Monte Carlo Simulation#
Note
Source: Adapted from scalaworkshop by George K. Thiruvathukal and Konstantin Läufer.
A simulation uses a computer to model a process that would be expensive, slow, or impossible to run in the real world. Monte Carlo simulation is a family of techniques that use random sampling to estimate numerical results. The name comes from the Monte Carlo casino in Monaco — randomness is the engine.
The Monte Carlo Method#
The core idea is simple: if you cannot compute an answer exactly, throw a lot of random samples at the problem and see what fraction satisfy your criterion. The fraction converges to the true probability (or area, or integral) as the number of samples grows.
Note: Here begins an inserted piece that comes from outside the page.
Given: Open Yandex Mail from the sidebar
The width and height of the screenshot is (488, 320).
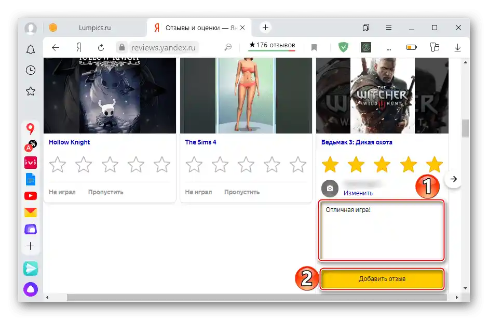Looking at the screenshot, I should coord(30,211).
A classic example is estimating the area of a unit circle — and therefore π — by throwing random “darts.”
Estimating π with Darts#
Imagine a 2×2 square centred at the origin, with a unit circle (radius 1) inscribed inside it. The area of the square is 4; the area of the circle is π. If you throw darts uniformly at random at the square, the fraction that land inside the circle is π/4. Multiply by 4 to get π.
P(dart inside circle) = area of circle / area of square = π / 4
Therefore: π ≈ 4 × (darts inside) / (total darts)
Generating Darts#
Each dart is a random point (x, y) with x and y drawn uniformly from [-1, 1]. A dart is inside the circle when x² + y² ≤ 1:
def generate_darts(n: int) -> pd.DataFrame:
"""Generate n random darts thrown at the 2×2 square [−1,1]×[−1,1]."""
x = [random.uniform(-1, 1) for _ in range(n)]
y = [random.uniform(-1, 1) for _ in range(n)]
inside = [xi * xi + yi * yi <= 1.0 for xi, yi in zip(x, y)]
return pd.DataFrame({'x': x, 'y': y, 'inside': inside})
The function returns a list of dictionaries, one per dart, with keys
x, y, and inside. Using a dictionary makes the data
self-describing and easy to save to CSV later.
Estimating π#
def estimate_pi(darts: pd.DataFrame) -> float:
"""Estimate pi from dart throws: 4 × (inside / total)."""
return 4.0 * darts["inside"].sum() / len(darts)
Counting the darts inside and applying the formula gives the estimate. With 100 000 darts a typical run produces:
import math
darts = generate_darts(100_000)
print(f"π ≈ {estimate_pi(darts):.6f} (true: {math.pi:.6f})")
Output:
π ≈ 3.141440 (true: 3.141593)
Saving Darts to CSV#
def save_darts(darts: pd.DataFrame, filename: str = 'darts.csv') -> None:
"""Save dart throws to a CSV file with columns x, y, inside."""
darts.to_csv(filename, index=False)
csv.DictWriter writes each dart dictionary as one row, with the keys
becoming column headers. The saved file can be reloaded for later
analysis or shared with other programs.
How Accuracy Improves with N#
The estimate improves as n grows, following the law of large numbers: each time you multiply n by 10 the error roughly shrinks by a factor of √10 ≈ 3.16. The function below prints the estimate and its absolute error at several scales:
def convergence_table(sizes: list[int]) -> None:
"""Print how the pi estimate improves as n grows."""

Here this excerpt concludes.